The overarching objective, enshrined in the 2015 Paris Agreement, is to cap global warming "well below" 2C, and 1.5C if possible.
Some poorer nations produce only a tiny percentage of global output but are so reliant on fossil fuel revenues that rapidly removing this income could undercut their economic or political stability, the Tyndall Centre report showed.
Countries such as South Sudan, the Republic of Congo and Gabon have little economic revenue apart from oil and gas production. By contrast, wealthy nations that are major producers would remain rich even if fossil fuel income were removed.
Phasing out coal first
Oil and gas revenue, for example, contribute eight percent to US GPD, but the country's GDP per capita would still be about $60,000 –– second highest in the world among oil and gas producing nations -–– without it, according to the report.

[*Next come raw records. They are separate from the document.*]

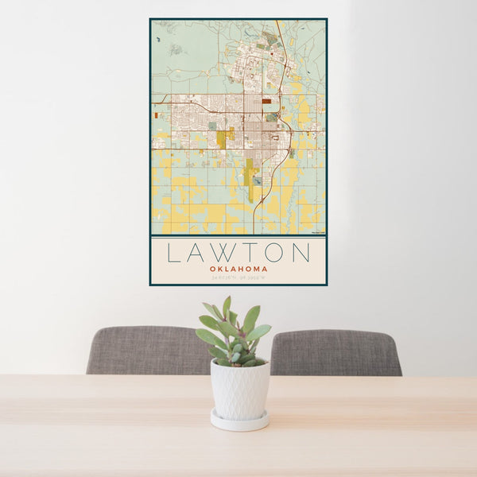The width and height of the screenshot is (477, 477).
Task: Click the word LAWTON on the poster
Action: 238,253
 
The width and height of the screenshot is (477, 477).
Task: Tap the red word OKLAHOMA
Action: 238,269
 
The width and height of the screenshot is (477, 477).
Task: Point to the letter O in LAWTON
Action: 272,253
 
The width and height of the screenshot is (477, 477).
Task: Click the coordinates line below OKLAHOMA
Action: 238,277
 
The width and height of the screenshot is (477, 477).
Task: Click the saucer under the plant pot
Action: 239,421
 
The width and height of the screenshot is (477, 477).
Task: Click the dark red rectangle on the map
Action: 266,101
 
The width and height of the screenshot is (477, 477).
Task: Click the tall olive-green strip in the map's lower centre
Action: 249,179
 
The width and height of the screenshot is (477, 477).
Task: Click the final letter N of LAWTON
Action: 299,253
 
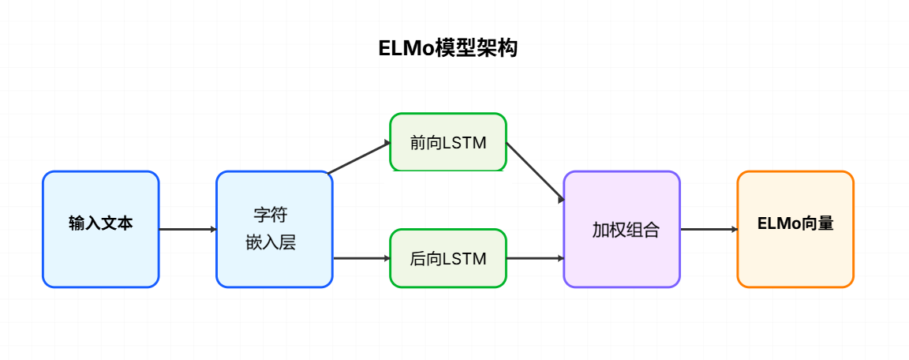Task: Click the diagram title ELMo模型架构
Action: (x=448, y=49)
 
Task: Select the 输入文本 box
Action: (x=101, y=229)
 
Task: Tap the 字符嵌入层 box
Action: (x=275, y=229)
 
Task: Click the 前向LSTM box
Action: (x=448, y=142)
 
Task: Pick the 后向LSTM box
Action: (x=448, y=258)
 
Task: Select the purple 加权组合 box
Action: (x=622, y=229)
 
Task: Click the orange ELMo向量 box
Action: (x=795, y=229)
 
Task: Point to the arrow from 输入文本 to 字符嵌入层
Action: (x=188, y=229)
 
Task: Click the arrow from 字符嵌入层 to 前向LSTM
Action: (x=360, y=157)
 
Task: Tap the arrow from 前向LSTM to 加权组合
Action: (x=535, y=171)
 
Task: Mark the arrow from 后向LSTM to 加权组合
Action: (x=535, y=258)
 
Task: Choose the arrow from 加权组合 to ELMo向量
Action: (x=709, y=229)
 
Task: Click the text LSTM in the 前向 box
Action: (x=466, y=143)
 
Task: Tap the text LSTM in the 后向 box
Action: (x=466, y=259)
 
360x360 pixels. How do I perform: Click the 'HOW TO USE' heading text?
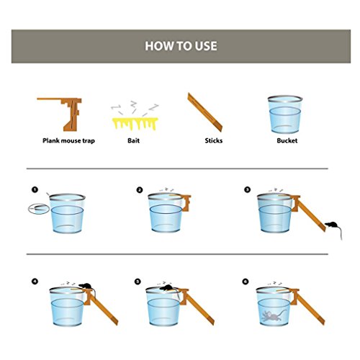click(x=181, y=46)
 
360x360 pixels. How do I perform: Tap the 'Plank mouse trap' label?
click(x=68, y=140)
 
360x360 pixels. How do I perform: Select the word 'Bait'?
click(x=133, y=140)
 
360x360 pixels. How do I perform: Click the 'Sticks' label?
click(x=214, y=140)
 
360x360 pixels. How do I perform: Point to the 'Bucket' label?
click(x=287, y=140)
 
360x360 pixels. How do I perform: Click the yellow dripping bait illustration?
click(x=135, y=123)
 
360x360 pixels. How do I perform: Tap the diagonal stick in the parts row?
click(x=204, y=112)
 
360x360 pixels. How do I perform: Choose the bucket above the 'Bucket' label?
click(x=285, y=114)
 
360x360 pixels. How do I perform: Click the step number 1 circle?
click(x=35, y=189)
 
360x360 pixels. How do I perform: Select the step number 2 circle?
click(x=140, y=190)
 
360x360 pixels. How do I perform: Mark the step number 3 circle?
click(x=247, y=189)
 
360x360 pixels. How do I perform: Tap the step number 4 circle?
click(x=35, y=281)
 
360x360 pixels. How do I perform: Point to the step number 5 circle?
click(x=138, y=281)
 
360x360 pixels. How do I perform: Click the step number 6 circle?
click(x=246, y=281)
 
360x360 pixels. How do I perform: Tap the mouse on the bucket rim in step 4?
click(x=86, y=286)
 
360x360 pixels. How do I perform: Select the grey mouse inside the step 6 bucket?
click(x=272, y=315)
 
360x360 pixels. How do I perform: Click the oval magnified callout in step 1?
click(x=39, y=209)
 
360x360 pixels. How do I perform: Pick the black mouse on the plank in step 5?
click(x=167, y=288)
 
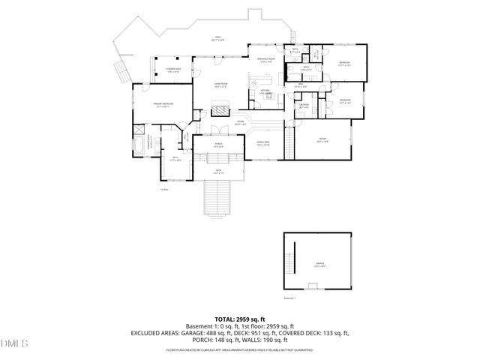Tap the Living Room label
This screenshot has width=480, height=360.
220,85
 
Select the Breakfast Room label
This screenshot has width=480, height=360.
266,62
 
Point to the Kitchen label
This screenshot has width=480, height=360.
265,92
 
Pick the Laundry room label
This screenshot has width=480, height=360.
304,106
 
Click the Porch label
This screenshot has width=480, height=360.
218,146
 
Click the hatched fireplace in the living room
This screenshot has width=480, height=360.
220,112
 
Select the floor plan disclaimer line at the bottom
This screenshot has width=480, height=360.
239,350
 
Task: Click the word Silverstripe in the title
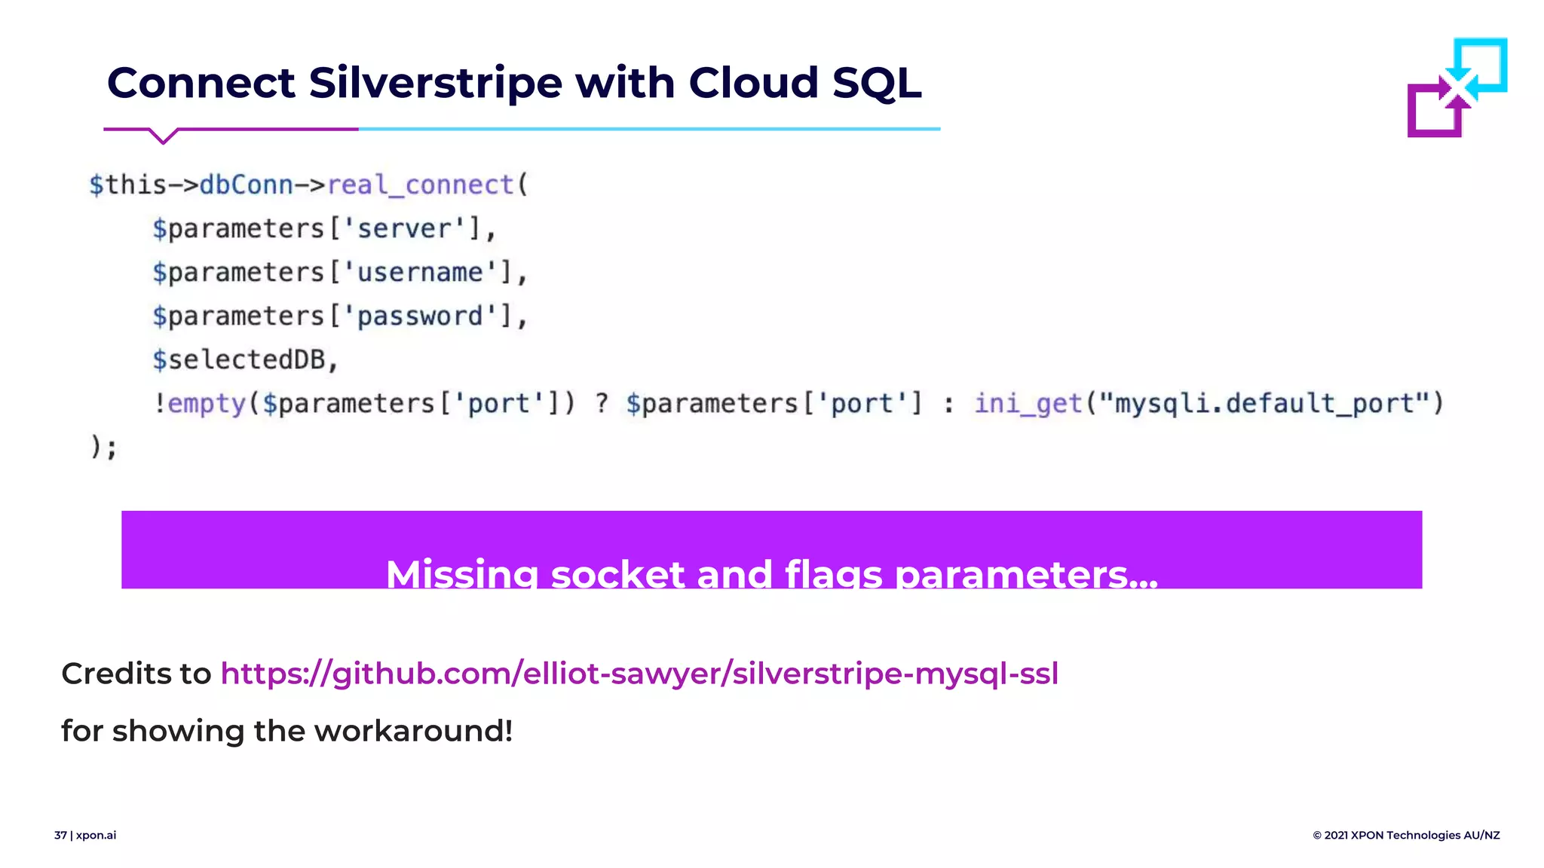(x=435, y=82)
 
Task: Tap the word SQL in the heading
(x=876, y=82)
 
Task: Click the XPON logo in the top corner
(x=1457, y=87)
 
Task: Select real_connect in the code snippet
(x=420, y=185)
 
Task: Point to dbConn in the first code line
(x=246, y=185)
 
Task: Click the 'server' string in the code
(x=404, y=228)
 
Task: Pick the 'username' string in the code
(x=420, y=272)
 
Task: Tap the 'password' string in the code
(x=420, y=316)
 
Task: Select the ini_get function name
(x=1028, y=403)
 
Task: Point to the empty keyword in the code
(x=207, y=403)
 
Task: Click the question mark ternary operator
(x=602, y=403)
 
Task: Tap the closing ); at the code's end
(x=103, y=447)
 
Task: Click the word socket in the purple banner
(x=617, y=574)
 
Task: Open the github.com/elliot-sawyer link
(x=639, y=674)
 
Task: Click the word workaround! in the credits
(x=413, y=731)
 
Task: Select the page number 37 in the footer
(x=60, y=835)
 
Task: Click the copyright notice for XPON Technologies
(x=1406, y=835)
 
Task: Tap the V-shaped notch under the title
(x=163, y=136)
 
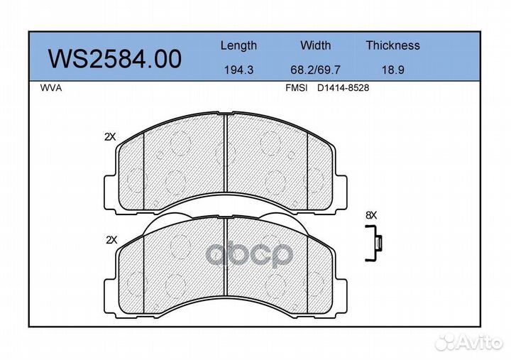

"We use the GDP per capita that remains once we've removed the revenue from oil and gas as an indicator of capacity," lead author Kevin Anderson, a professor of energy and climate change at the University of Manchester, told the AFP news agency.
There are 88 countries in the world that produce oil and gas.
"We calculated emissions phase-out dates for all of them consistent with the Paris Agreement temperature goals," Anderson said. "We found that wealthy countries need to be at zero oil and gas production by 2034."
The very poorest countries can continue to produce out till 2050, according to the calculation, and other countries such as China and Mexico are somewhere in between.
GDP deciding factor
For a 50/50 chance of limiting the rise in global temperatures to 1.5C, 19 countries in which per capita GDP would remain above $50,000 without oil and gas revenue must end production by 2034.
Included in this tranche are the US, Norway, Britain, Canada, Australia and the United Arab Emirates.
Another 14 "high capacity" nations where per capita GDP would be about $28,000 without income from oil and gas must end production in 2039, including Saudi Arabia, Kuwait and Kazakhstan.
The next group of countries –– including China, Brazil and Mexico –– would need to end output by 2043, followed by Indonesia, Iran and Egypt in 2045.
Only the poorest oil and gas producing nations such as Iraq, Libya and Angola could continue to pump crude and extract gas until mid-century.